start

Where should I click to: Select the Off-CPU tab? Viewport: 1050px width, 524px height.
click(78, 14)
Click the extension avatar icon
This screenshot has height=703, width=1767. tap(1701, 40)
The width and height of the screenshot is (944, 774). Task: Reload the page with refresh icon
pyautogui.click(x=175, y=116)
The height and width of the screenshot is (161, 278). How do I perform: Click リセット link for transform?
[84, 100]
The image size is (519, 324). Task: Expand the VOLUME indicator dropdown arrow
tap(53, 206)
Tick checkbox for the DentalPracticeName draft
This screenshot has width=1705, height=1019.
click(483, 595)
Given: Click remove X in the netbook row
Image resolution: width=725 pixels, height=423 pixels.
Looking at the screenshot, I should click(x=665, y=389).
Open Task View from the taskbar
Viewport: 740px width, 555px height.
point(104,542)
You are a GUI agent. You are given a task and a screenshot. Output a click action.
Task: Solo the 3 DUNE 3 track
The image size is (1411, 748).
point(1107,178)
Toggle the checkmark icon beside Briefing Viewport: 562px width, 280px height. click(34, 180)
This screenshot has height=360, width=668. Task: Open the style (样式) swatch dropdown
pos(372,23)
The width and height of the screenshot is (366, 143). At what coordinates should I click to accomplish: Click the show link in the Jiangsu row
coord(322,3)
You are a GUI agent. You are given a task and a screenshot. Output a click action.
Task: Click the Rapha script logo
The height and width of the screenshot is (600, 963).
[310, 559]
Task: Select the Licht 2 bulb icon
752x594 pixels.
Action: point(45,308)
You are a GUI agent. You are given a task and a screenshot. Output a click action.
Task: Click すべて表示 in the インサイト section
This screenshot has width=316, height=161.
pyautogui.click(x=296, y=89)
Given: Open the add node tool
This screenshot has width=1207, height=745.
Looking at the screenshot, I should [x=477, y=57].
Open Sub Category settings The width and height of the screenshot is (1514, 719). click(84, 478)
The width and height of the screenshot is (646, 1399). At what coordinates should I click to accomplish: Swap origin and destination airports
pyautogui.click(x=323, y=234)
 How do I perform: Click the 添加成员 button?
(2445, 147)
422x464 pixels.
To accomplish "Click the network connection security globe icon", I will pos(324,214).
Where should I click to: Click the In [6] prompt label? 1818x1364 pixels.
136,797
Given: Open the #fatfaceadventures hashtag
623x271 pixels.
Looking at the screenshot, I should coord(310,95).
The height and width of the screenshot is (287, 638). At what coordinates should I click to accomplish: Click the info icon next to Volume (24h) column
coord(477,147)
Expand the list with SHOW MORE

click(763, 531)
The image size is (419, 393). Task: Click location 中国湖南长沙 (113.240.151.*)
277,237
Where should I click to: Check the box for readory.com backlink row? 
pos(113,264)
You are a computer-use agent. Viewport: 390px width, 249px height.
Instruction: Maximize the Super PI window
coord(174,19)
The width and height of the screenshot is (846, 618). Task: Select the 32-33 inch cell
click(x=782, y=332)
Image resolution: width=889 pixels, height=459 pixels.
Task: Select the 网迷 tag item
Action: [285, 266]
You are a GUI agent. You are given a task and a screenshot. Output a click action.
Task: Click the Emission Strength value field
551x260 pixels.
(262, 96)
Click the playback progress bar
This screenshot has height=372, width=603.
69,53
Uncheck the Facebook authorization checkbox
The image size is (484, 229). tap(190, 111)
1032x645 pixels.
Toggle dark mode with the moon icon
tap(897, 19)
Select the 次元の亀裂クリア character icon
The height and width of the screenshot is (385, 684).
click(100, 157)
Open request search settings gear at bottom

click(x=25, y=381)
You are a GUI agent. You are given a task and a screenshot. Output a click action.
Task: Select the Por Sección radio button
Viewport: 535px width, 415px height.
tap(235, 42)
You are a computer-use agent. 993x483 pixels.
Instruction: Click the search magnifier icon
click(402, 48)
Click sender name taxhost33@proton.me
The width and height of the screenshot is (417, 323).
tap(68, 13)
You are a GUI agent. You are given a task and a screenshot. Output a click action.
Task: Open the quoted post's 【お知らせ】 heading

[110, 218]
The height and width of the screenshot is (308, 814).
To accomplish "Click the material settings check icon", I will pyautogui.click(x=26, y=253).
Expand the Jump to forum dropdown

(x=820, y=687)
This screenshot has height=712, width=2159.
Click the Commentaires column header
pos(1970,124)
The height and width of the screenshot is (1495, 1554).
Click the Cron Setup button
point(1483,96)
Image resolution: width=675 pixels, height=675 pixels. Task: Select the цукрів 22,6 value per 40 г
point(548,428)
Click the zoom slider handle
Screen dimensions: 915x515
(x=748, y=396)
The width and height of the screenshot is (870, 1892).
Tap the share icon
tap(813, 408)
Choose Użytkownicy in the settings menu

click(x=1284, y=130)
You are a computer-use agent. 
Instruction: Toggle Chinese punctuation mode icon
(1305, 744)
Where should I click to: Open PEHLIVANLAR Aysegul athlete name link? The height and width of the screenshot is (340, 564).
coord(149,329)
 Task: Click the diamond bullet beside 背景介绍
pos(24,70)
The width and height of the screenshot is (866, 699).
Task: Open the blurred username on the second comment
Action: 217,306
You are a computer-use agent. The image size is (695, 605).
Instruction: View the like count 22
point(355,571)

end

WRITTEN EXERCISE:
Return, verbatim, the entries from the line containing "Uncheck the Facebook authorization checkbox" up to and including the line containing "click(x=25, y=381)".

ANSWER IN FULL:
Uncheck the Facebook authorization checkbox
The image size is (484, 229). tap(190, 111)
1032x645 pixels.
Toggle dark mode with the moon icon
tap(897, 19)
Select the 次元の亀裂クリア character icon
The height and width of the screenshot is (385, 684).
click(100, 157)
Open request search settings gear at bottom

click(x=25, y=381)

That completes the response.